The AI Client provides a provider-agnostic interface. This means if a client wants to swap from ChatGPT to a local Ollama instance, you change a configuration setting—not your entire codebase. Specifically, the new Connectors API handles the credential storage safely.
<?php
/**
* Example of using the new WP AI Client in 7.0
* Prefixing with bbioon_ as per senior standards.
*/
function bbioon_generate_content_summary( $post_id ) {
$client = wp_ai_get_client();
if ( is_wp_error( $client ) ) {
return $client;
}
$response = $client->chat( [
'messages' => [
[ 'role' => 'user', 'content' => 'Summarize this post...' ]
]
] );
return $response->get_text();
}
I’ve broken down the architecture of this library in my guide to the WordPress 7.0 AI Client. If you’re building “AI-ready” plugins, this is where you should be focusing your efforts.

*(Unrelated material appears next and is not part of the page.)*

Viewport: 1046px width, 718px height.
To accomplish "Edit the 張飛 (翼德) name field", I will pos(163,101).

Theme Developer Wins: Pseudo-states and Viewport Controls
Styling buttons has always been a pain in block themes. Previously, you had to jump out of theme.json and into custom CSS to handle :hover or :focus states. Furthermore, managing specificity was a nightmare. In Gutenberg 22.8+, we finally get pseudo-element support directly in theme.json.

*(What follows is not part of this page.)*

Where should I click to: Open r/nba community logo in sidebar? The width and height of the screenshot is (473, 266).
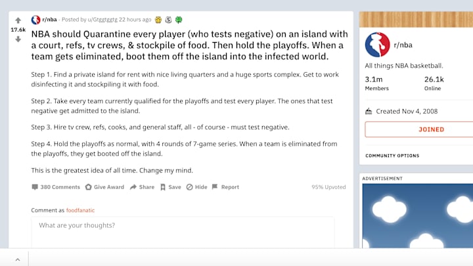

Likewise, 7.0 introduces viewport-based visibility controls. Crucially, this is implemented via CSS media queries, not DOM removal. This ensures that your SEO isn’t penalized when you hide a heavy block on mobile. Therefore, if you’re using third-party “Block Visibility” plugins, you might be able to drop them once 7.0 lands.
Playground MCP Server: The Future of Debugging
One more thing I’m genuinely excited about is the WordPress Playground MCP (Model Context Protocol) server. Using the @wp-playground/mcp package, you can now wire up AI agents like Claude directly to a local Playground instance. Imagine telling your IDE, “Debug the race condition in this transient,” and it actually executes PHP, reads the file, and navigates the site to find the bottleneck. It’s a massive productivity gain for those of us wrestling with legacy codebases.

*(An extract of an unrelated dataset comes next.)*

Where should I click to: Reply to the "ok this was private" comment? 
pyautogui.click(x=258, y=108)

Look, if this WordPress 7.0 developer updates stuff is eating up your dev hours, let me handle it. I’ve been wrestling with WordPress since the 4.x days.
The Senior Takeaway
WordPress 7.0 is a turning point. The RTC delay is annoying for project managers, but it’s a win for those of us who have to support these sites at 3:00 AM. Start migrating your PHP 7.2/7.3 sites to 7.4+ immediately, and begin experimenting with the AI Client. The release cycle might be paused until April 17th, but the shift in how we build for WordPress is already here. Keep an eye on the official dev notes, and don’t be afraid to refactor early.